■ MATERIAL FOR THIS TASK
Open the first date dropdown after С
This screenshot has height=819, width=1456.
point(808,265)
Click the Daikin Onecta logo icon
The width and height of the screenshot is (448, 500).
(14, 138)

--

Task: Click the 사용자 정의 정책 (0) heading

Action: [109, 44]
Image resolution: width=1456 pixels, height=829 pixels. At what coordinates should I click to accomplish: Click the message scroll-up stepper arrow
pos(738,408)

■ REQUIRED WORK
Rewrite the lines from the line containing "Task: Click the 사용자 정의 정책 (0) heading" up to and including the line containing "pos(738,408)" in the listing as a JSON list of strings, one string for each line and blank lines omitted.

■ COMPLETED EXERCISE
[
  "Task: Click the 사용자 정의 정책 (0) heading",
  "Action: [109, 44]",
  "Image resolution: width=1456 pixels, height=829 pixels. At what coordinates should I click to accomplish: Click the message scroll-up stepper arrow",
  "pos(738,408)"
]